**Work order**
Please return all of the data exactly as written.

[Material for this exercise Boundary: Start]

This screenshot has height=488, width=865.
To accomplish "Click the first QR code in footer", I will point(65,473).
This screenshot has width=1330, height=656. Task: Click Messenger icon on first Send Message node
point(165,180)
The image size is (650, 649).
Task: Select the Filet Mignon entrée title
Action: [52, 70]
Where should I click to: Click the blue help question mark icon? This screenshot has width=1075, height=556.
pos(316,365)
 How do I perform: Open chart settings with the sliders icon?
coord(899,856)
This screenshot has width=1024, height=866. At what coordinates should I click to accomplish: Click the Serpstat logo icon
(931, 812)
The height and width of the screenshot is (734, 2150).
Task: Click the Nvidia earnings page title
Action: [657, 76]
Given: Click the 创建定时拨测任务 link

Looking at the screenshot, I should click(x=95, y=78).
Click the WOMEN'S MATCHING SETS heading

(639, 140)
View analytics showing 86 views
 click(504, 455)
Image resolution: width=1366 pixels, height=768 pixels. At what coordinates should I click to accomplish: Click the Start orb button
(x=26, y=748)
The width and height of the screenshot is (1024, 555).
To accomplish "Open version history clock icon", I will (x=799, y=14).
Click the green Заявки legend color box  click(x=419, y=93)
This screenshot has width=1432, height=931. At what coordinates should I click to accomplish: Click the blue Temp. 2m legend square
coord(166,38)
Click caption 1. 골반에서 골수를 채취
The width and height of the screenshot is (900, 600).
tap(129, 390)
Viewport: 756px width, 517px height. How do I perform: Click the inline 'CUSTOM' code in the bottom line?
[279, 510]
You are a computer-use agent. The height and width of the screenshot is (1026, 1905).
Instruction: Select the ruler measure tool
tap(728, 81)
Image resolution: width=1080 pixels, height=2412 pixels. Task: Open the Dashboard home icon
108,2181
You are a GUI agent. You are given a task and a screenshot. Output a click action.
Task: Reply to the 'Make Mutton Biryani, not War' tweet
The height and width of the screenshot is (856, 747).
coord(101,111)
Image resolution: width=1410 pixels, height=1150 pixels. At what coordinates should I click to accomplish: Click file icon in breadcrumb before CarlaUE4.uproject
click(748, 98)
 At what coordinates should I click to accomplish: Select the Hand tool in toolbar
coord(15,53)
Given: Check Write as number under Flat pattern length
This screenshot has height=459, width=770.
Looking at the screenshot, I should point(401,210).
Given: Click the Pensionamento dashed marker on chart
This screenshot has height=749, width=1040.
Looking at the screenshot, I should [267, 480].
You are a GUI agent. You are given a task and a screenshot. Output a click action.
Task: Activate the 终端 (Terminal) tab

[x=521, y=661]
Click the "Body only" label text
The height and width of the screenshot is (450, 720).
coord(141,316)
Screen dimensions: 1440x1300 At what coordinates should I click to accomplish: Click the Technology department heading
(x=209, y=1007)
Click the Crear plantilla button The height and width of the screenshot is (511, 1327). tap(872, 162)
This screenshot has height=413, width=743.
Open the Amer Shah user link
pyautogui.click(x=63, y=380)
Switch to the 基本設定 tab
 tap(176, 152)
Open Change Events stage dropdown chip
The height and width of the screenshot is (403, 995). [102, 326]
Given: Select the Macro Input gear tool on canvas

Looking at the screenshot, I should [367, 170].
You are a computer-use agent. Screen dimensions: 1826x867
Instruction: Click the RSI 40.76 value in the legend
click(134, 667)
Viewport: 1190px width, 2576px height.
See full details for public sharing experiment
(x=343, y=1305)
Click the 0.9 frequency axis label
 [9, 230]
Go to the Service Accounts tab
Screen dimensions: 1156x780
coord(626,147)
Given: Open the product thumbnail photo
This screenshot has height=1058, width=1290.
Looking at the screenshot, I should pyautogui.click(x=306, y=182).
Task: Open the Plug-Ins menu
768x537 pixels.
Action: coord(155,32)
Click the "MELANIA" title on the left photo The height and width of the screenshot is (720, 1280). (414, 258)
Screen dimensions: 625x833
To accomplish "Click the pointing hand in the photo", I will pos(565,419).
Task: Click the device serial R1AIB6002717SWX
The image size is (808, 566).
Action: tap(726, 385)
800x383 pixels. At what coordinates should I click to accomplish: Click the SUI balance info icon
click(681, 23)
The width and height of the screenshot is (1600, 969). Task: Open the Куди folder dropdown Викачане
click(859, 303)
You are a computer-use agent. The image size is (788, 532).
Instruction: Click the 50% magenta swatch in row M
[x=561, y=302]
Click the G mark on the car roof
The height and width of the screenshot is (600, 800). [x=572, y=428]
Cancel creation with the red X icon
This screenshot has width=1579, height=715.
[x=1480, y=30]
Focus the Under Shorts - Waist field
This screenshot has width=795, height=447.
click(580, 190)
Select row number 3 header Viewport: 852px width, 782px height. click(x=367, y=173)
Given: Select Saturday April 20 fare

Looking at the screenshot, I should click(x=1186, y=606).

[Material for this exercise Boundary: End]

**Exercise answer**
This screenshot has height=488, width=865.
To accomplish "Click the first QR code in footer", I will point(65,473).
This screenshot has width=1330, height=656. Task: Click Messenger icon on first Send Message node
point(165,180)
The image size is (650, 649).
Task: Select the Filet Mignon entrée title
Action: [52, 70]
Where should I click to: Click the blue help question mark icon? This screenshot has width=1075, height=556.
pos(316,365)
 How do I perform: Open chart settings with the sliders icon?
coord(899,856)
This screenshot has width=1024, height=866. At what coordinates should I click to accomplish: Click the Serpstat logo icon
(931, 812)
The height and width of the screenshot is (734, 2150).
Task: Click the Nvidia earnings page title
Action: [657, 76]
Given: Click the 创建定时拨测任务 link

Looking at the screenshot, I should click(x=95, y=78).
Click the WOMEN'S MATCHING SETS heading

(639, 140)
View analytics showing 86 views
 click(504, 455)
Image resolution: width=1366 pixels, height=768 pixels. At what coordinates should I click to accomplish: Click the Start orb button
(x=26, y=748)
The width and height of the screenshot is (1024, 555).
To accomplish "Open version history clock icon", I will (x=799, y=14).
Click the green Заявки legend color box  click(x=419, y=93)
This screenshot has width=1432, height=931. At what coordinates should I click to accomplish: Click the blue Temp. 2m legend square
coord(166,38)
Click caption 1. 골반에서 골수를 채취
The width and height of the screenshot is (900, 600).
tap(129, 390)
Viewport: 756px width, 517px height. How do I perform: Click the inline 'CUSTOM' code in the bottom line?
[279, 510]
You are a computer-use agent. The height and width of the screenshot is (1026, 1905).
Instruction: Select the ruler measure tool
tap(728, 81)
Image resolution: width=1080 pixels, height=2412 pixels. Task: Open the Dashboard home icon
108,2181
You are a GUI agent. You are given a task and a screenshot. Output a click action.
Task: Reply to the 'Make Mutton Biryani, not War' tweet
The height and width of the screenshot is (856, 747).
coord(101,111)
Image resolution: width=1410 pixels, height=1150 pixels. At what coordinates should I click to accomplish: Click file icon in breadcrumb before CarlaUE4.uproject
click(748, 98)
 At what coordinates should I click to accomplish: Select the Hand tool in toolbar
coord(15,53)
Given: Check Write as number under Flat pattern length
This screenshot has height=459, width=770.
Looking at the screenshot, I should point(401,210).
Given: Click the Pensionamento dashed marker on chart
This screenshot has height=749, width=1040.
Looking at the screenshot, I should [267, 480].
You are a GUI agent. You are given a task and a screenshot. Output a click action.
Task: Activate the 终端 (Terminal) tab

[x=521, y=661]
Click the "Body only" label text
The height and width of the screenshot is (450, 720).
coord(141,316)
Screen dimensions: 1440x1300 At what coordinates should I click to accomplish: Click the Technology department heading
(x=209, y=1007)
Click the Crear plantilla button The height and width of the screenshot is (511, 1327). tap(872, 162)
This screenshot has height=413, width=743.
Open the Amer Shah user link
pyautogui.click(x=63, y=380)
Switch to the 基本設定 tab
 tap(176, 152)
Open Change Events stage dropdown chip
The height and width of the screenshot is (403, 995). [102, 326]
Given: Select the Macro Input gear tool on canvas

Looking at the screenshot, I should [367, 170].
You are a computer-use agent. Screen dimensions: 1826x867
Instruction: Click the RSI 40.76 value in the legend
click(134, 667)
Viewport: 1190px width, 2576px height.
See full details for public sharing experiment
(x=343, y=1305)
Click the 0.9 frequency axis label
 [9, 230]
Go to the Service Accounts tab
Screen dimensions: 1156x780
coord(626,147)
Given: Open the product thumbnail photo
This screenshot has height=1058, width=1290.
Looking at the screenshot, I should pyautogui.click(x=306, y=182).
Task: Open the Plug-Ins menu
768x537 pixels.
Action: coord(155,32)
Click the "MELANIA" title on the left photo The height and width of the screenshot is (720, 1280). (414, 258)
Screen dimensions: 625x833
To accomplish "Click the pointing hand in the photo", I will pos(565,419).
Task: Click the device serial R1AIB6002717SWX
The image size is (808, 566).
Action: tap(726, 385)
800x383 pixels. At what coordinates should I click to accomplish: Click the SUI balance info icon
click(681, 23)
The width and height of the screenshot is (1600, 969). Task: Open the Куди folder dropdown Викачане
click(859, 303)
You are a computer-use agent. The image size is (788, 532).
Instruction: Click the 50% magenta swatch in row M
[x=561, y=302]
Click the G mark on the car roof
The height and width of the screenshot is (600, 800). [x=572, y=428]
Cancel creation with the red X icon
This screenshot has width=1579, height=715.
[x=1480, y=30]
Focus the Under Shorts - Waist field
This screenshot has width=795, height=447.
click(580, 190)
Select row number 3 header Viewport: 852px width, 782px height. click(x=367, y=173)
Given: Select Saturday April 20 fare

Looking at the screenshot, I should click(x=1186, y=606).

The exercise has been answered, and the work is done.